Texte cité:

|---|

Les différentes spécialisations de l’Université :
Du point de vue administratif, l’Université Emir ‘Abd al-Qâdir est considérée comme un établissement universitaire public jouissant d’une personne morale propre et d’une indépendance financière mais se trouvant sous la tutelle du ministère de l’enseignement et de la recherche de la République démocratique algérienne.
Bien que l’université de Constantine fût inaugurée par l’ancien président algérien Chadli Bendjedid, celle-ci prit son véritable essor relativement récemment, et notamment à partir de 2011, date à laquelle fut promulgué un décret présidentiel redéfinissant sa mission et créant de nouveaux départements et de nouvelles spécialisations, on passa donc d’un département à trois qui sont celui des fondements de la religion (Usûl al-dîn), celui de la Charia et de l’économie et enfin celui de la littérature et de la civilisation islamique.
Les départements de l’université rassemblent quasiment toutes les spécialisations ayant un lien avec les études islamiques, la dernière de ces spécialisations à voir le jour fut celle des langues et de la traduction, celle-ci fut créée seulement en 2013 et prit place au sein du département de la littérature et de la civilisation islamiques, c’est ainsi par exemple que débutèrent l’enseignement de la langue turque.

|---|

Données sources:
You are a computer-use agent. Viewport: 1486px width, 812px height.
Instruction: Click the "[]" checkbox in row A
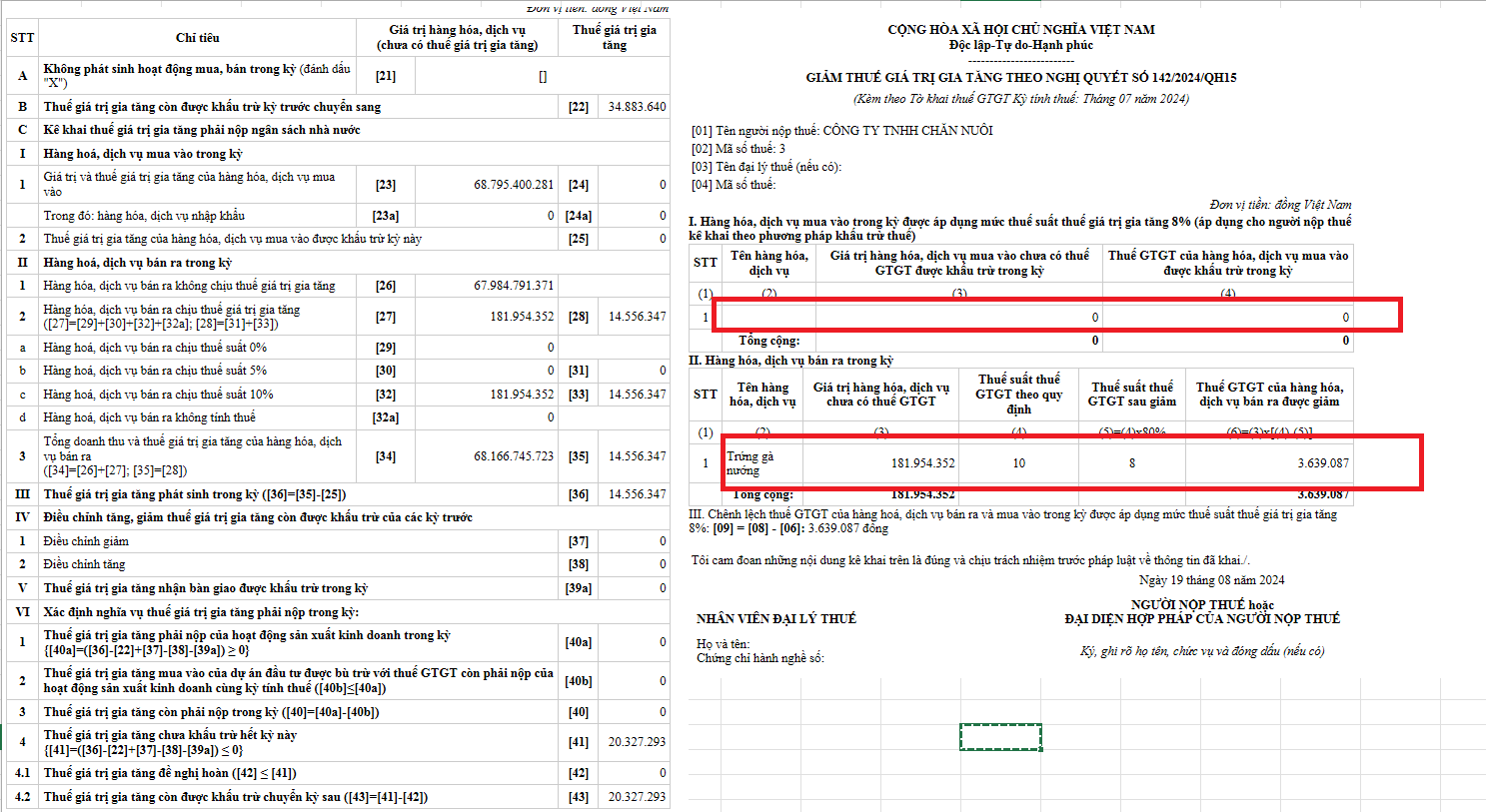point(543,76)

|---|

Consignes de travail:
**1)** D'après le texte cité, en quelle année fut créée la spécialisation des langues et de la traduction ?
**2)** Recopiez fidèlement le passage du texte cité qui commence par « Bien que l’université » et se poursuit jusqu'à « la civilisation islamique. ».
Ces données sont tirées d'une autre source.

Réponses:
**1)** En 2013.

**2)**
Bien que l’université de Constantine fût inaugurée par l’ancien président algérien Chadli Bendjedid, celle-ci prit son véritable essor relativement récemment, et notamment à partir de 2011, date à laquelle fut promulgué un décret présidentiel redéfinissant sa mission et créant de nouveaux départements et de nouvelles spécialisations, on passa donc d’un département à trois qui sont celui des fondements de la religion (Usûl al-dîn), celui de la Charia et de l’économie et enfin celui de la littérature et de la civilisation islamique.